During a mean follow-up of 8.1 years, the diet intervention
and control groups didn’t show any significant differences in rates of coronary
heart disease (hazard ratio, 0.97); stroke (1.02); or cardiovascular disease
(0.98) (JAMA
2006;295:655-66).
Similarly, the event-rate curves for cardiovascular outcomes
as well as for colon cancer in the intervention and control arms were virtually
identical the entire time, with no hint of either early or late benefit for the
low-fat diet (JAMA
2006;295:643-54).
There was a nonsignificant trend for less invasive breast
cancer in the low-fat diet group, where the annualized incidence rate was 0.42%,
a 9% relative risk reduction compared with the 0.45% rate in controls (JAMA
2006;295:629-42).
"So if there’s any possible benefit to a low-fat diet, there
might be some for breast cancer," commented Dr. Santoro, professor and chair of
the department of ob.gyn. at the university.
The diet intervention entailed an intensive behavioral
modification program with 18 group sessions during year 1 and quarterly
maintenance sessions thereafter, with supplemental individualized contact. The
goal was to reduce dietary fat intake by boosting consumption of fruits and
vegetables to at least five servings daily, along with at least six servings of
grains daily. Weight loss goals weren’t part of the study, which was designed in
the 1990s before the obesity epidemic was apparent.
The intervention was effective in terms of accomplishing
lasting dietary change. At baseline, fat accounted for about 38% of total daily
energy intake. After 1 year, this figure dropped to 24% in the diet intervention
arm. At year 6, fat accounted for 29% of daily energy intake in the diet group
compared with 37% in controls, a difference Dr. Santoro called "huge" in light
of the enormous number of participants and the women’s diverse ethnicities and
backgrounds.
The intervention group averaged 3.6 servings per day of fruits
and vegetables at baseline and 4.9 by year 6, compared with 3.8 in controls.

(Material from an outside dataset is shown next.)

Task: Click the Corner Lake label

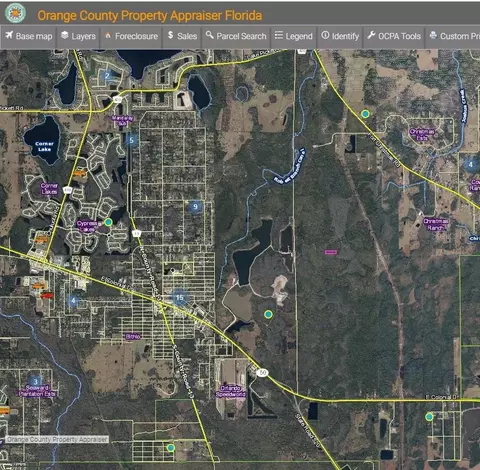Action: click(44, 147)
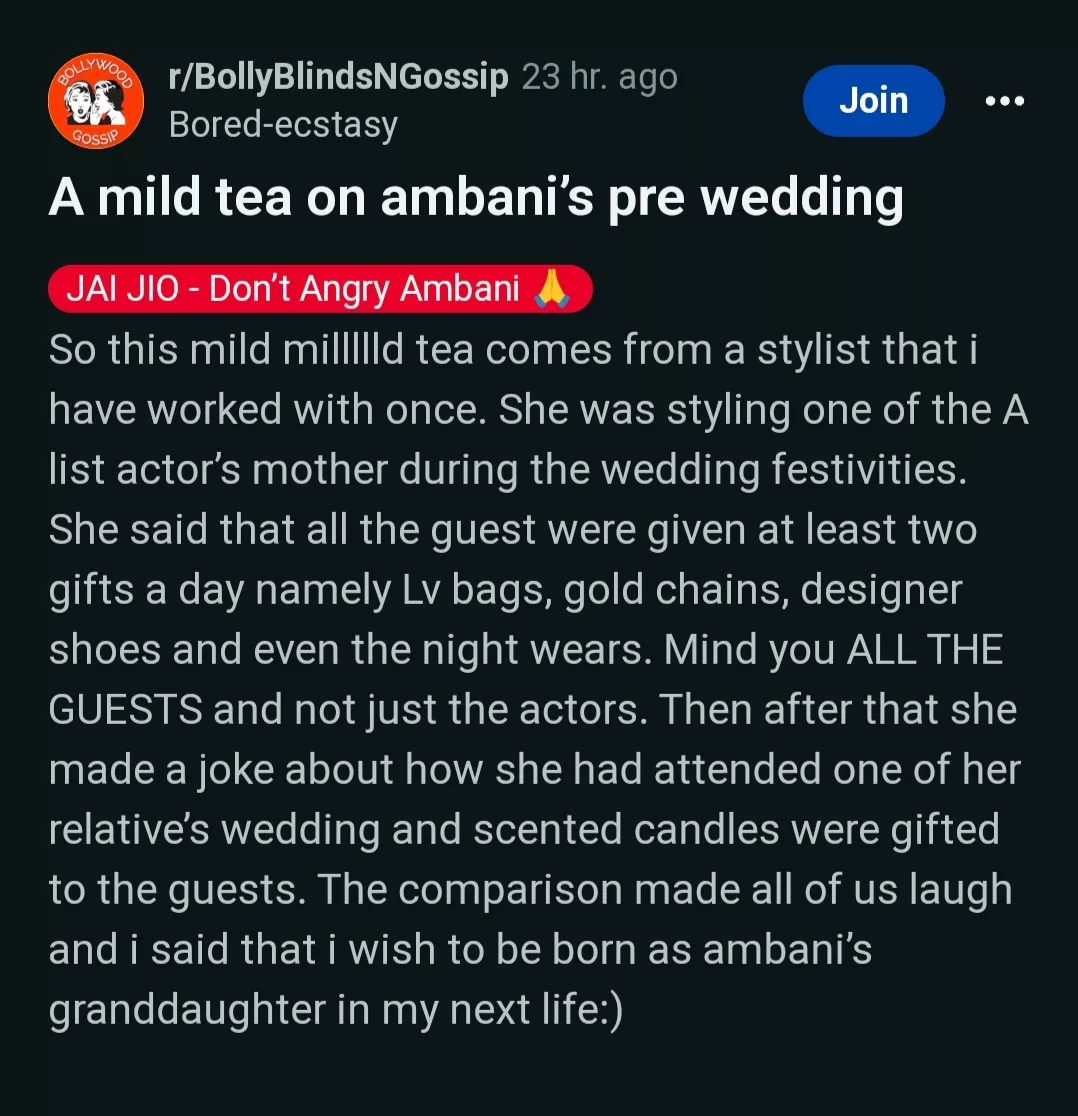
Task: Click the "23 hr. ago" timestamp
Action: pos(600,78)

Efforts to increase consumption of grains were unsuccessful, however. The
intervention group averaged 4.7 servings per day at baseline and 4.3 at year 6,
compared with 3.8 in controls.
The Women’s Health Initiative Randomized Controlled Dietary
Modification Trial was funded by the National Heart, Lung, and Blood Institute.
Dr. Santoro reported that she has a research grant from Bayer.